In a mid-year update of its World Economic Situation and Prospects 2021, the UN Department of Economic and Social Affairs (DESA) revised its growth forecast for China from 7.2 percent to 8.2 percent.
Hamid Rashid, the lead author of the mid-year update, attributed the upward revision to the robust investment in China in the last six months and the significant increase in merchant exports, such as electronics and electrical equipment, digital equipment and others.
The manufacturing support from China has been very robust and has exceeded the pre-crisis level. That is also driving the growth outlook for China, he explained.

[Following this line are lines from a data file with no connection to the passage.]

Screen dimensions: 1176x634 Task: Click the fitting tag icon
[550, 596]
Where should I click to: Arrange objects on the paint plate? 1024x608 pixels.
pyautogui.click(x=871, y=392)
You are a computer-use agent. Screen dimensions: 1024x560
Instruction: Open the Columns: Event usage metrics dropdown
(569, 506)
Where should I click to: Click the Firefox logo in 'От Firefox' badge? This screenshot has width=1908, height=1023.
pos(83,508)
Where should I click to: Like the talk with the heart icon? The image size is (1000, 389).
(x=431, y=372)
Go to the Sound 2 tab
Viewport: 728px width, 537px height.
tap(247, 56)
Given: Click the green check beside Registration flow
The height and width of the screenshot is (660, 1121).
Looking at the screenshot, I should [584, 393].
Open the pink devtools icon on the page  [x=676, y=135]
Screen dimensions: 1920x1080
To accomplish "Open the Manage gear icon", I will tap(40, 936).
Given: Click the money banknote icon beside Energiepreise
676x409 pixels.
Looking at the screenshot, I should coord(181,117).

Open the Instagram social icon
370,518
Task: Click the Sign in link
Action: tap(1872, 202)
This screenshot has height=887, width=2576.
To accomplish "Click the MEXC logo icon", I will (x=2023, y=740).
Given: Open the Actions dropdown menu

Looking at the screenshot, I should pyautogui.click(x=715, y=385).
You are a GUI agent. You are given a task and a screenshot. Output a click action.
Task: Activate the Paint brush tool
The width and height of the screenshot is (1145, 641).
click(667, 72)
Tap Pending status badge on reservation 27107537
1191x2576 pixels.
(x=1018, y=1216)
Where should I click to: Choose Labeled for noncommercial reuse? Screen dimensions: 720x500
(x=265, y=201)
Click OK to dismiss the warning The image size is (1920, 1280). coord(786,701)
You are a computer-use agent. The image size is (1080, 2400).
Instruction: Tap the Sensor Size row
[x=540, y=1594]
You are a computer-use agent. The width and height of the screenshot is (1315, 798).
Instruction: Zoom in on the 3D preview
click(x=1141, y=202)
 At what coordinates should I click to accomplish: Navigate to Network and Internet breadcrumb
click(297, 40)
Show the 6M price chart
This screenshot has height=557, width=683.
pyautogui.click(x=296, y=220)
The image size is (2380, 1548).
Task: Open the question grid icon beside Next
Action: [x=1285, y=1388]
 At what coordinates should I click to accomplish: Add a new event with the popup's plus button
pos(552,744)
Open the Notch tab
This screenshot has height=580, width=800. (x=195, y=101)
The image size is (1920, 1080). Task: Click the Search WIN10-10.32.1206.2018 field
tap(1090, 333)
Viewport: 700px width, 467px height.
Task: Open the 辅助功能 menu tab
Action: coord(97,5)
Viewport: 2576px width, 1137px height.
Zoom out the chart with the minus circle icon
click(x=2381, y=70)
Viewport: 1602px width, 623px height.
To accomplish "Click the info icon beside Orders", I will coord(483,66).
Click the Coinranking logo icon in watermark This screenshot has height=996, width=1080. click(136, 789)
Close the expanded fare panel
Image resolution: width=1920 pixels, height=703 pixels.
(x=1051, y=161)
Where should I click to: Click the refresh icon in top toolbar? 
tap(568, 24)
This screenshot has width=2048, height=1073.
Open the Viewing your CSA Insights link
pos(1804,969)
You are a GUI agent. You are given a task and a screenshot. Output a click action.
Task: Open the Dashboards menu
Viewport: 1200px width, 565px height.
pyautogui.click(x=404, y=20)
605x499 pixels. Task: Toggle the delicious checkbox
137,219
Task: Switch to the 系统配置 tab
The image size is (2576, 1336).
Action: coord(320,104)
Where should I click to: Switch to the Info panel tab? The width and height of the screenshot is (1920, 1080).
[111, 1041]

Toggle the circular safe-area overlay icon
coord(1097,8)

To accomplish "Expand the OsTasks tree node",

Investments in infrastructure and other domestic sectors are also playing a very important role and China's domestic consumption is expected to pick up a little bit more, he said. "And that would also explain why we have moved from 7.2 percent to 8.2 percent for China."
DESA now predicts the world economy will grow 5.4 percent in 2021 instead of the 4.7 percent it forecast in its World Economic Situation and Prospects 2021, which was released in January 2021, largely due to strong rebounds in the world's two largest economies -- China and the United States.
DESA revised its forecast for the United States from 3.4 percent to 6.2 percent for 2021.
Rashid, who is chief of the Global Economic Monitoring Branch of DESA's Economic Analysis and Policy Division, said the upward revision for global growth is largely because of a significant change in the outlook for the pandemic, especially the rollout of vaccines in the United States, Europe and China.
But he stressed that DESA remains far more cautious than other international organizations in its forecasting.
"So we are cautiously optimistic about the global economy. But we would not say this is exactly what's going to be materialized, because there are a lot of uncertainties that we underscored in our report, and especially at the speed of vaccination and coverage that needs to happen in the next six months to achieve that kind of growth rate that we project here: 5.4 percent growth," Rashid said.